Record excerpts »

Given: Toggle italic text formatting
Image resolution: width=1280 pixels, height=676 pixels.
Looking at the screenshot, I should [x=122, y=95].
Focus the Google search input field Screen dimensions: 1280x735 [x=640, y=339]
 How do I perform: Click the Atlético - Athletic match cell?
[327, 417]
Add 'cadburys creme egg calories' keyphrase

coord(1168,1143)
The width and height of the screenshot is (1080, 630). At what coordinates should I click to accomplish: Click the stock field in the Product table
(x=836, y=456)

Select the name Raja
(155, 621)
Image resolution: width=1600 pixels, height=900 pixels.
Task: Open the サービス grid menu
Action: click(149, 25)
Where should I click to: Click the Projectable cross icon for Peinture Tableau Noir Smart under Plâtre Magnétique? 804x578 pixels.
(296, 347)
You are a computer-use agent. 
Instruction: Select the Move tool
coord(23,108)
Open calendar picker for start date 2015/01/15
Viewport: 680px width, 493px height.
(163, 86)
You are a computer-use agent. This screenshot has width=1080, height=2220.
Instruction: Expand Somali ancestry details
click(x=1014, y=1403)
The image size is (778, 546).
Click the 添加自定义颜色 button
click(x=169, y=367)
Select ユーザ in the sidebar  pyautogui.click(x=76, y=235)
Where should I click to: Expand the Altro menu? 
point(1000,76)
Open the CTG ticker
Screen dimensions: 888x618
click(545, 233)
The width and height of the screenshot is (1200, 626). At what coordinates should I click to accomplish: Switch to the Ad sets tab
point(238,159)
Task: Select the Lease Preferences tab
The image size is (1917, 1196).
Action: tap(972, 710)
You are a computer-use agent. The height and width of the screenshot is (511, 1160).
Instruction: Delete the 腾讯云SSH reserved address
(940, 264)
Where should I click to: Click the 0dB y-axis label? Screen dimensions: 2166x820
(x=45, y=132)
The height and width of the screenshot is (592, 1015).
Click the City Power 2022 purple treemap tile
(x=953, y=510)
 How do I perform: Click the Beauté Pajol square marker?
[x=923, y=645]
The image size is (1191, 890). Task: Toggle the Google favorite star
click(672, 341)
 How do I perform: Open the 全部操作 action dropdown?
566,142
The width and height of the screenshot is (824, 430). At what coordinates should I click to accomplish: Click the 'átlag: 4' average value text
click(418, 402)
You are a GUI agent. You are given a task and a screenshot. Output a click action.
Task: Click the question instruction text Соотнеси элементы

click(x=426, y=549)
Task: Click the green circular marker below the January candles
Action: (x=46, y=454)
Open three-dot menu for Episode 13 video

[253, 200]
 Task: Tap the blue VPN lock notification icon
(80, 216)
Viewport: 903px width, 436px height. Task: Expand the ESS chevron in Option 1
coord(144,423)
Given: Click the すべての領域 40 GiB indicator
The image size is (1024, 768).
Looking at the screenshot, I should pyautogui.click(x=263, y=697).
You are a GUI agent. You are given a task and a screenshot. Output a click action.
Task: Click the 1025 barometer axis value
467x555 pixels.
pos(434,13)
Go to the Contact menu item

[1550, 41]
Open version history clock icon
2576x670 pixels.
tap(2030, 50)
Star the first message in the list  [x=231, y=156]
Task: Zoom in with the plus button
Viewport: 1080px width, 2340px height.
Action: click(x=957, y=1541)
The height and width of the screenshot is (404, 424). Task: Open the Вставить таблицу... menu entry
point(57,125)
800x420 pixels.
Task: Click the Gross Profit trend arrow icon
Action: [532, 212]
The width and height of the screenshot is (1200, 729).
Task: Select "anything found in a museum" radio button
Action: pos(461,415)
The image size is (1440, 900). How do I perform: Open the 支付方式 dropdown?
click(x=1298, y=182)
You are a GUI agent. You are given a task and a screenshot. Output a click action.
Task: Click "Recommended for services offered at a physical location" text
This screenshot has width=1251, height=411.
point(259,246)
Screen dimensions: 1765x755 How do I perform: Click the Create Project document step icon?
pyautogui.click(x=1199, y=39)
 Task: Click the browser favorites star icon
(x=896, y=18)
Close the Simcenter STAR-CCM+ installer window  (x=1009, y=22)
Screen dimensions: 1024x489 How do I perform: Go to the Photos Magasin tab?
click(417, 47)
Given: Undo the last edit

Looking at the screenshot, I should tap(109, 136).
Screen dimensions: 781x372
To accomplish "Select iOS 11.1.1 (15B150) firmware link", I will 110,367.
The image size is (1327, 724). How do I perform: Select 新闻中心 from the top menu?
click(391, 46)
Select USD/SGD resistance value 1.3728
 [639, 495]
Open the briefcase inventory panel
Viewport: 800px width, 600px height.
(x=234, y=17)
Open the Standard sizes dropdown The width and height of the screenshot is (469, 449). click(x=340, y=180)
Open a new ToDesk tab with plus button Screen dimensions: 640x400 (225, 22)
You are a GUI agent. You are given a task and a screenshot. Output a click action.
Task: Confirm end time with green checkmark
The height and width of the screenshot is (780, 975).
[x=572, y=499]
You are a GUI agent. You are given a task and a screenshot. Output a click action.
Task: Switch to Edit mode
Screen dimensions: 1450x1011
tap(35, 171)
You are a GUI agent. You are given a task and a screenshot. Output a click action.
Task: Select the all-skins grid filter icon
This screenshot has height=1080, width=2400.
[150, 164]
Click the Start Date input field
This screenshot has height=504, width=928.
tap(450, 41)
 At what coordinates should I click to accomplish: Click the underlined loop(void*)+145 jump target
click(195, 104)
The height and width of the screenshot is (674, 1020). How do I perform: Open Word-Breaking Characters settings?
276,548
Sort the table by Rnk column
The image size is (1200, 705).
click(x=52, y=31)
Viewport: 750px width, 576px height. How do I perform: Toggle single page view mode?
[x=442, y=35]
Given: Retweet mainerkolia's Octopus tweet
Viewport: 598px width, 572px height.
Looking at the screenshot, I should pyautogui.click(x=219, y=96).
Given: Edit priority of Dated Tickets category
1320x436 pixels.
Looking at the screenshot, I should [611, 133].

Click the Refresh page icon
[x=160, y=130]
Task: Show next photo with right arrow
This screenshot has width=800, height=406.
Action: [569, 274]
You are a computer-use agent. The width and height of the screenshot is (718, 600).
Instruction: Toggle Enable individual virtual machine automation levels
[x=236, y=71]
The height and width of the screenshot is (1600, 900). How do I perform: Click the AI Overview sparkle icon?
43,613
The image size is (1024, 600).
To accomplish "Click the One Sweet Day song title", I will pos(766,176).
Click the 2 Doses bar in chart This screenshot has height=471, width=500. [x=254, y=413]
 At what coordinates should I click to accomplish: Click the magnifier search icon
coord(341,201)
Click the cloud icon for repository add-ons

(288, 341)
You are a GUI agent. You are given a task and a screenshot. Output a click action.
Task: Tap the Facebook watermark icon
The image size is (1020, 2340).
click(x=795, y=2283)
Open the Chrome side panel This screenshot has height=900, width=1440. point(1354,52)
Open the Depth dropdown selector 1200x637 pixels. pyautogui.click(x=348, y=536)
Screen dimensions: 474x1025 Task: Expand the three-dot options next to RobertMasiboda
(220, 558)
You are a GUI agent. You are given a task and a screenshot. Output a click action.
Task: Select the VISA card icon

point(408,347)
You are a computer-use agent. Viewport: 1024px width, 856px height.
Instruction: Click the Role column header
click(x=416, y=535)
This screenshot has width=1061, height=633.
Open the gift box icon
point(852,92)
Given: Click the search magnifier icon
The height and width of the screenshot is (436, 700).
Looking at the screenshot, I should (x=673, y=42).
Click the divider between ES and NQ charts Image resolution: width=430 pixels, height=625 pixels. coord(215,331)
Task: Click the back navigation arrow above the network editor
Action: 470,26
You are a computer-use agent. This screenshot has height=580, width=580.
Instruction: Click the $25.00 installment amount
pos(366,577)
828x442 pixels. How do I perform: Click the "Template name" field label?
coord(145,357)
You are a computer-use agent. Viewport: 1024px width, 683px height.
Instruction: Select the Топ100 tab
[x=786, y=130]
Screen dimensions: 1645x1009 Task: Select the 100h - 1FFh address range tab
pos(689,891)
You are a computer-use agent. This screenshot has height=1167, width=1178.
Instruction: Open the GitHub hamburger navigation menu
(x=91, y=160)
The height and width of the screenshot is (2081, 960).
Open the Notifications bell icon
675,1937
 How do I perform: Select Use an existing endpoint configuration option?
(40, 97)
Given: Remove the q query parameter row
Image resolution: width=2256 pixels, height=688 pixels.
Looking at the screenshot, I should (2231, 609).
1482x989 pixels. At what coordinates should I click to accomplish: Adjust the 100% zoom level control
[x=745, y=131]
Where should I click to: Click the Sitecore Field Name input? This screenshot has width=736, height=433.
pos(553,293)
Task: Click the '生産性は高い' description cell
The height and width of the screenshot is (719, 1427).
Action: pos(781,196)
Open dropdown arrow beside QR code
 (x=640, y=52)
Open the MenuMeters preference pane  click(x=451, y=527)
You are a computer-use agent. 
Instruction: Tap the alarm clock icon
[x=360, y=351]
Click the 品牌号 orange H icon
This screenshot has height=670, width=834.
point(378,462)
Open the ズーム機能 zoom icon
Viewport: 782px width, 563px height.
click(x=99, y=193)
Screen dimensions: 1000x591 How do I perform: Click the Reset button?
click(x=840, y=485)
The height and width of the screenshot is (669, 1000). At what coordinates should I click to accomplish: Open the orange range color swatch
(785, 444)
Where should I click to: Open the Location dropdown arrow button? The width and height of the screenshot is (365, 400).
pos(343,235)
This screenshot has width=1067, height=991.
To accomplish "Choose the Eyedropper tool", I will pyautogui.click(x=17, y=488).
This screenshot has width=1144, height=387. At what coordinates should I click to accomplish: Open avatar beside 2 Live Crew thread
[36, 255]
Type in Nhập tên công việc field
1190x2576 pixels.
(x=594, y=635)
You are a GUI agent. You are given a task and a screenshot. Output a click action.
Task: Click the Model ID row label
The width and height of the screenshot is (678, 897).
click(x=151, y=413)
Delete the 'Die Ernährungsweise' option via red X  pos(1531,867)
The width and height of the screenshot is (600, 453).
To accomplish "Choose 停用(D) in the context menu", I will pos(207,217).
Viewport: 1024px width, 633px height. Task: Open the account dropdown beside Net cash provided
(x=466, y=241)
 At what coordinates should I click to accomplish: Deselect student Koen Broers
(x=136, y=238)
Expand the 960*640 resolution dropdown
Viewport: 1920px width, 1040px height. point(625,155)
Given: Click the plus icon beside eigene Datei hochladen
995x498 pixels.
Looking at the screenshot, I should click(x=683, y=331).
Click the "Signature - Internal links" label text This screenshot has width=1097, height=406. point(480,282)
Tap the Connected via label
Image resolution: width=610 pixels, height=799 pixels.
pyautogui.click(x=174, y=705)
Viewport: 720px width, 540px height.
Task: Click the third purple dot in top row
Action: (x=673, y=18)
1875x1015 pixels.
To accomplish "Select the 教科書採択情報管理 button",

Activity » Please find every line in the records that contains the word "with", and copy it out.

Answer section »
Task: Zoom in with the plus button
Open a new ToDesk tab with plus button Screen dimensions: 640x400 (225, 22)
Task: Confirm end time with green checkmark
Task: Show next photo with right arrow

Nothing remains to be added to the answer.